Rapport CAFCO : 288 cas de violences faites aux femmes dans les centres de vote

Rapport CAFCO : 288 cas de violences faites aux femmes dans les centres de vote

Le cadre permanent de concertation de la femme congolaise (CAFCO) a présenté si rapport final sur la médiation électorale et d’alerte précoce des scrutins du 30 décembre et 31 mars 2019.

Selon ce rapport publié ce jeudi 06 juin, 288 cas de violences faites aux femmes ont été enregistrés dans les 180 centres de vote couverts par 360 médiateurs et médiatrices électoraux du CAFCO, dont 293 femmes et 67 hommes déployés afin de prévenir, de gérer et de résoudre les problèmes électoraux dans ces centres.

Ce tableau sombre dressé par le CAFCO sur le traitement réservé aux femmes dans les centres de vote le jour des élections, est une manière de dénoncer ce mal afin qu’il ne se reproduise plus aux prochaines élections locales, urbaines et municipales.

Les violences citées dans ce rapport sont entre autres : les injures (33), les voies de fait (40), les actes de corruption (19), les menaces (44), les violences verbales (68), les coups et blessures (2), les propos discriminatoires (36) et autres (41).

Les cas les plus élevés de violences ont été enregistrés à Butembo (63) et Beni (52) dans la province du Nord-Kivu, ainsi qu’à Kananga (44) au Kasai et à Mbuji-Mayi (37) au Kasai-Oriental.

CAFCO note que les auteurs de ces conflits, 854 au total sont les électeurs, les agents électoraux, les témoins de candidats et des partis politiques, les candidats eux même et les forces de sécurité.
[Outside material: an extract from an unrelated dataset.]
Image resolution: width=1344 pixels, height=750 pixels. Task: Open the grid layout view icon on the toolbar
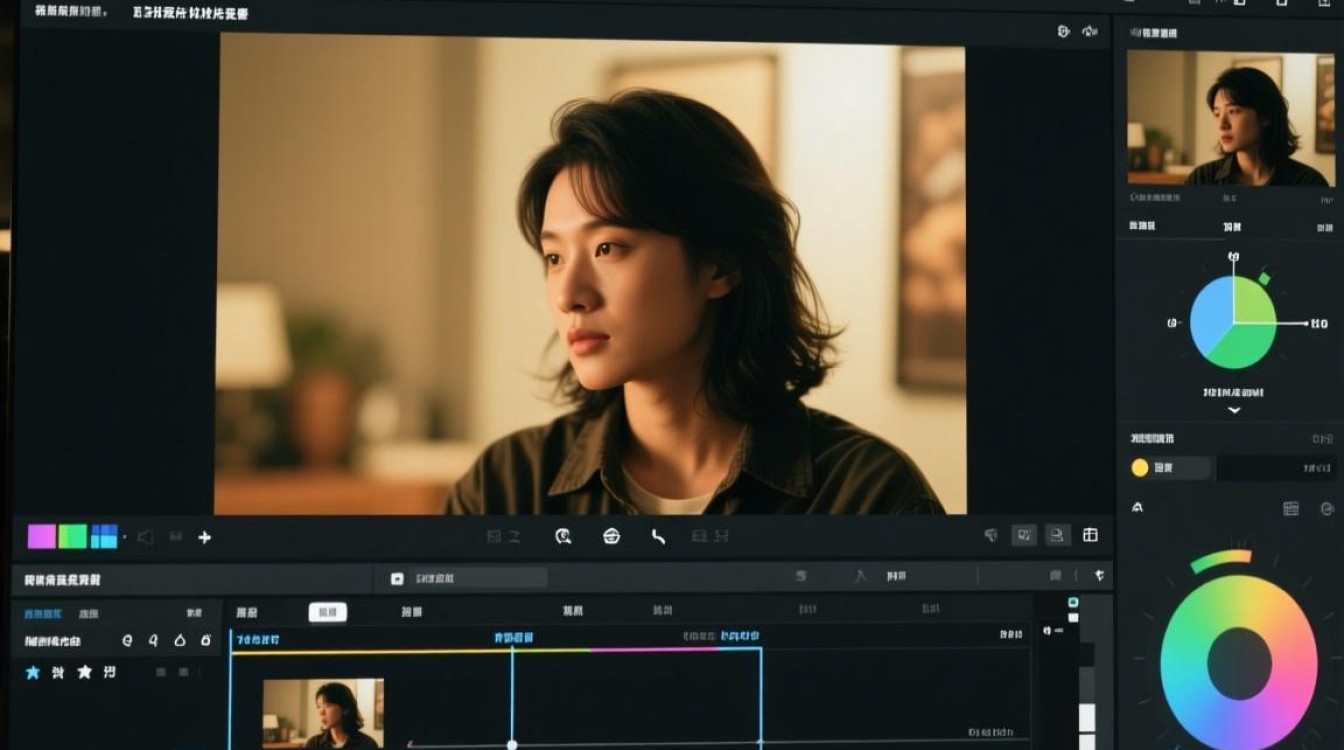coord(1091,534)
Parmi les victimes de ces abus figurent également les agents électoraux femmes, les témoins femmes, les candidates et les forces de sécurité femmes. 813 conflits ont été directement gérés par les médiateurs et médiatrices tandis que 45 cas ont nécessité l’intervention urgente de la cellule de veille.

Parmi les causes spécifiées de ces conflits relevés dans ce rapport, il y a la non-maîtrise de la procédure de vote, l’amateurisme de certains membres des bureaux de vote, la délocalisation ou suppression/fusion de certains bureaux de vote, l’omission des noms de certains électeurs sur les listes électorales, les tentatives d’achat de vote par les partisans de certains candidats et l’ouverture tardive des bureaux de vote.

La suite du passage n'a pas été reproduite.